Reading text
--- Start ---

In a variety of machine learning applications, there are often requirements for training multiple models. For example, in the internet of things (IoT) industry, a unique model needs to be built for each household with installed sensors that measure temperature, light or power consumption. Another example can be found in the online advertising industry. To serve personalized online advertisements or recommendations, a huge number of individualized models has to be built and maintained because each online user has a unique browsing history. Moreover, such a model has to be updated in a frequent manner to capture the change of consumer behavior. When the number of models goes high, and even the algorithm is carefully designed and proved to be solid, it could be a challenge to implement in production. Especially for time sensitive applications, multiple model training cannot afford the extra delay caused by iterations through a huge number of models. A good example is the financial industry. In this article, we will show an example of fitting multiple foreign exchange (FX) rate models and demonstrate how we can leverage the powerful parallel computation capability provided by the Oracle R Enterprise (ORE) , component of Oracle Advanced Analytics - an option to Oracle Database Enterprise Edition.
FX Rate Data
The FX rate data can be obtained from Federal Reserve Economic Data . Instead of going online to fetch the data manually, a library in R called ‘quantmod’ provides a convenient way of downloading the data. Here is the code used for this purpose.
library(quantmod)
symbol = "DEXCAUS"
getSymbols(symbol,src="FRED")
The symbol “DEXCAUS” means the FX rate of Canadian dollar to US dollar. In this example, we downloaded foreign exchanges rates for 22 currencies and focused on the time range from 1999 to 2015.
rm(list=ls())
symbols <- c( "DEXBZUS", "DEXCAUS", "DEXCHUS", "DEXDNUS", "DEXHKUS", "DEXINUS", "DEXJPUS", "DEXKOUS", "DEXMXUS", "DEXNOUS", "DEXSDUS", "DEXSFUS", "DEXSIUS", "DEXSLUS", "DEXSZUS", "DEXTAUS", "DEXTHUS", "DEXUSAL", "DEXUSEU", "DEXUSNZ", "DEXUSUK", "DEXVZUS")
for( symbol in symbols){ getSymbols(symbol, src="FRED") }
mergecode<-paste("merge(", paste(symbols,collapse=","),")", collapse="")
merged.df<-eval(parse(text= mergecode))
fxrates.df.raw <- data.frame(date=index(merged.df), coredata(merged.df))
fxrates.df.raw <- fxrates.df.raw[fxrates.df.raw$date>'1999-01-04',]
Non-stationarity
Let us take a first look into the FX rate data. We plot the FX rate of the Canadian dollar to the US dollar:
ggplot(fxrates.df.raw[fxrates.df.raw$date>'2015-01-01',], aes(date, DEXCAUS)) + geom_line()+ labs(x = "day", title = "CA dollar ~ US dollar FX Rate") + theme(plot.title = element_text(hjust = 0.5))

--- End ---

Source excerpt
--- Start ---

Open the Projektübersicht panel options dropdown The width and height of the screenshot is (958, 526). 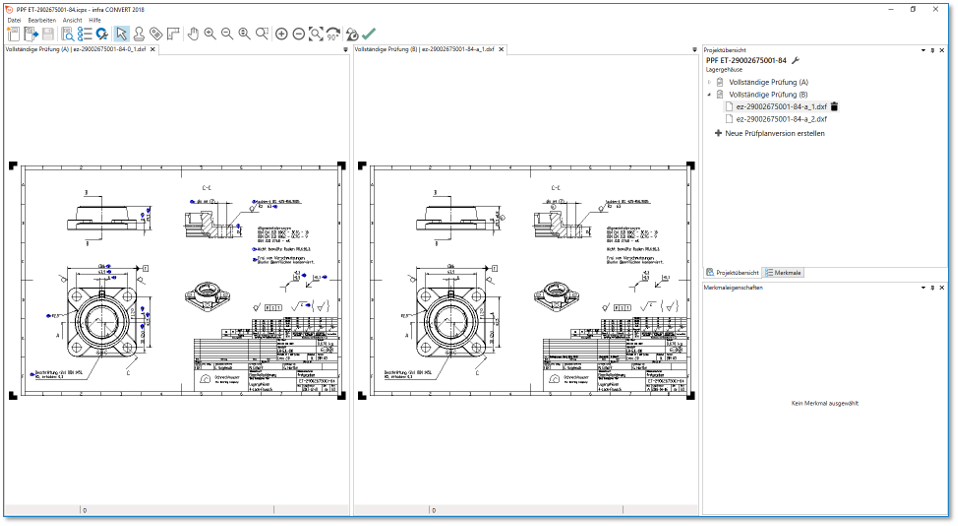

--- End ---

Challenges
a) In the FX rate article, what does the symbol "DEXCAUS" stand for?
b) Return the stretch of the FX rate article from "rm(list=ls())" through "merged.df<-eval(parse(text= mergecode))".
c) Please write the next part of the article on fitting multiple FX rate models, picking up after its last line.

Task-by-task answers
a) The FX rate of the Canadian dollar to the US dollar.

b)
rm(list=ls())
symbols <- c( "DEXBZUS", "DEXCAUS", "DEXCHUS", "DEXDNUS", "DEXHKUS", "DEXINUS", "DEXJPUS", "DEXKOUS", "DEXMXUS", "DEXNOUS", "DEXSDUS", "DEXSFUS", "DEXSIUS", "DEXSLUS", "DEXSZUS", "DEXTAUS", "DEXTHUS", "DEXUSAL", "DEXUSEU", "DEXUSNZ", "DEXUSUK", "DEXVZUS")
for( symbol in symbols){ getSymbols(symbol, src="FRED") }
mergecode<-paste("merge(", paste(symbols,collapse=","),")", collapse="")
merged.df<-eval(parse(text= mergecode))

c)
At a first glance, the series does not look to be stationary. To confirm it, we can run an Augmented Dickey–Fuller test to check if it has unit roots, which means that the series can have F(t) = ρF(t-1) + a(t) with ρ = 1. We can use the R library fUnitRoots to do the test. The null hypothesis is that the unit root exists.
library(fUnitRoots)
adfTest(fxrates.df.raw$DEXCAUS)
The result shows as follows:
Title: Augmented Dickey-Fuller Test
Test Results: PARAMETER: Lag Order: 1 STATISTIC: Dickey-Fuller: -0.8459 P VALUE: 0.3467
Since p >> 0.05, we cannot reject the null hypothesis. This suggests that there is unit root in this series and thus it is confirmed that the time series is non-stationary.
FX Rate Prediction
Foreign exchange rate series are known to be difficult to predict. For a time, the predictability is questioned since it seems untied to several economic fundamentals link. Thus, a random walk model is often used as a benchmark. In this article, we will implement a random walk model for demonstration purposes.
A random walk model is formulated as
F(t) = F(t-1) + a(t),
where a(t) is the zero mean random noise.
In R, we can use the following function to fit a random walk model.
arima(data, c(0,1,0))
This basically means that we remove both the MA and AR parts and only retain the integral part, which is exactly the random walk model.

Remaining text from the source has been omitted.